Vg. Mensen hebben mensen nodig die het goede blijven zien
en dat delen met elkaar, juist in de kleine dingen van het leven.
Al. Vergeef ons, Heer, als wij ons soms afsluiten van anderen.
Vg. Mensen hebben mensen nodig die tijd en aandacht voor hen hebben
en zo ervoor zorgen dat niemand vereenzaamt
Al. Vergeef ons, Heer, als wij denken nooit tijd voor anderen te
hebben.
Vg. God, Vader van alles mensen, vergeef ons onze fouten en tekorten
en help ons te leven in de geest van Jezus, uw Zoon en onze Heer. Amen
Eerste lezing: ZEVEN POTTEN GOUD
Een kapper hoorde eens een stem die zei: "Zou je de zeven potten goud
willen hebben?" Hij keek om zich heen maar zag niemand. Zijn hebzucht
was evenwel gewekt en hij riep verlangend: "Ja, natuurlijk" "Ga dan
onmiddellijk naar huis," zei de stem, "Je zult ze daar vinden." De
kapper rende naar huis en ja hoor, daar stonden de zeven potten met
goud, behalve eentje, die was maar halfvol.

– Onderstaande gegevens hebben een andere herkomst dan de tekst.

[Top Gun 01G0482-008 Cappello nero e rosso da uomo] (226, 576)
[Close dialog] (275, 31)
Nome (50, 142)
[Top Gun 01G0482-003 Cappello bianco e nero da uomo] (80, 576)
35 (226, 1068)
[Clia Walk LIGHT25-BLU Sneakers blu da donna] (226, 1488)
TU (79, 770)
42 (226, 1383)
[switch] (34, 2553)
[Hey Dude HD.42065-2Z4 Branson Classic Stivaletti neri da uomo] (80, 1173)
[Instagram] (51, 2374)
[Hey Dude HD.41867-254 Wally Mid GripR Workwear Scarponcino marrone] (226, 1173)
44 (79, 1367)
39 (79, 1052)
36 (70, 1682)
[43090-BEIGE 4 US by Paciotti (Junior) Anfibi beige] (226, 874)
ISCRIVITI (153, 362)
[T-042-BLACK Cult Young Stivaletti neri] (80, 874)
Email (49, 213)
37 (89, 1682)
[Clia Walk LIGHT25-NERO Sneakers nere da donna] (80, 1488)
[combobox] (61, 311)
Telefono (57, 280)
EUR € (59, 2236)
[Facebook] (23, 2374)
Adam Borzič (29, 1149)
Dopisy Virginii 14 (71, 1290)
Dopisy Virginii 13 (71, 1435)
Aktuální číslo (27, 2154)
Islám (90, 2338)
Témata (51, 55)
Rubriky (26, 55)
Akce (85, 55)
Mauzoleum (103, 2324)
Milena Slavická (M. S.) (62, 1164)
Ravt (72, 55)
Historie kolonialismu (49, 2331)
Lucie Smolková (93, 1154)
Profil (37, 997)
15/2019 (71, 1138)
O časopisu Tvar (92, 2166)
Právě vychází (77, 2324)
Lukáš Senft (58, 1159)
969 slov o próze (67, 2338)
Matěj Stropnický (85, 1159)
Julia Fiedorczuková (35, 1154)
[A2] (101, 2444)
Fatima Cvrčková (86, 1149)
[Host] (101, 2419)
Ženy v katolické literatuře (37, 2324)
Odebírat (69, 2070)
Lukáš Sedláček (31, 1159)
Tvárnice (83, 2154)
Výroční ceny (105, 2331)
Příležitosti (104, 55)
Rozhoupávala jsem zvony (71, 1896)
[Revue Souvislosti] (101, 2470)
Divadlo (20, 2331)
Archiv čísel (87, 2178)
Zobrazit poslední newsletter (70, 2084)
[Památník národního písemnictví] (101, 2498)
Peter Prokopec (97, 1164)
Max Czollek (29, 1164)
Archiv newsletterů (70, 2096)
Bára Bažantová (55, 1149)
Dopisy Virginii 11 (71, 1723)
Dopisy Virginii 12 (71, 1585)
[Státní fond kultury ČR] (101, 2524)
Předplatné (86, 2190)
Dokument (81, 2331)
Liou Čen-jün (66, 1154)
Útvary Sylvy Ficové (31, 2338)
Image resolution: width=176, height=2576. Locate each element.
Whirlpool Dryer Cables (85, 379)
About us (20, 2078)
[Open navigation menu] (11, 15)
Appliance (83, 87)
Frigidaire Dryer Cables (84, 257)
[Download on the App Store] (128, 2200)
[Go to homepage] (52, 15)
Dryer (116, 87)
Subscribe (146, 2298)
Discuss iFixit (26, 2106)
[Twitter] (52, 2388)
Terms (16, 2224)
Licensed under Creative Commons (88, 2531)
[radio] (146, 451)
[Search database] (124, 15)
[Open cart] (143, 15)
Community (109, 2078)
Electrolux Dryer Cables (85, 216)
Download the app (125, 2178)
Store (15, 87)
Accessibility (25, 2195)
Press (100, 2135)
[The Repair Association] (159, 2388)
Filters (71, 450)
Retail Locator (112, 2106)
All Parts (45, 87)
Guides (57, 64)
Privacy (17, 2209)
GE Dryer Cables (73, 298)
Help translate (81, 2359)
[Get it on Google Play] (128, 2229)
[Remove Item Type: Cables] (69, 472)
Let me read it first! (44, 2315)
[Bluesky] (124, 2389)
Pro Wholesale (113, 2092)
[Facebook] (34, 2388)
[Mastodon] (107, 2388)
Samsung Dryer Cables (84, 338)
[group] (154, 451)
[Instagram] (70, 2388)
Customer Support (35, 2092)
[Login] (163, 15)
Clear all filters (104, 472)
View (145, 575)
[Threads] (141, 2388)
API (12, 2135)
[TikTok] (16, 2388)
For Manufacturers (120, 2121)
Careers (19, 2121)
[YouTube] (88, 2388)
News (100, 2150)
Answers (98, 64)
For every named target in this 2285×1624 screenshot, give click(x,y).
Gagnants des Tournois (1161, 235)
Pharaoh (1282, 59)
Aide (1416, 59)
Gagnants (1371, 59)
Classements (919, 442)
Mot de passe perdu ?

De kapper kon het niet hebben dat die pot maar halfvol was. Hij voelde
heel diep dat hij niet gelukkig kon zijn als die pot ook niet gevuld
werd. Hij liet alle familiejuwelen omsmelten in gouden munten en gooide
ze in die halfvolle pot. Maar deze bleef half gevuld. Geweldig
irriterend was dat! Hij spaarde en hongerde zichzelf en zijn familie
volkomen uit. Het hielp niet. Hoeveel goud hij ook in de pot gooide,
deze bleef halfvol.
Op een dag vroeg hij de koning om zijn salaris te verhogen. Het werd
verdubbeld. Het gevecht met de pot begon opnieuw. Hij ging zelfs
bedelen. De pot verslond elke gouden munt die de kapper in de pot
gooide, maar ze bleef halfvol.
Het viel de koning op hoe ellendig en uitgemergeld de kapper eruit zag.
"Wat scheelt er aan?" vroeg hij, "je was zo gelukkig en tevreden toen
je een klein salaris had. Nu het verdubbeld is zie je er afschuwelijk
uit. Heb je soms de zeven potten met goud bij je thuis staan?"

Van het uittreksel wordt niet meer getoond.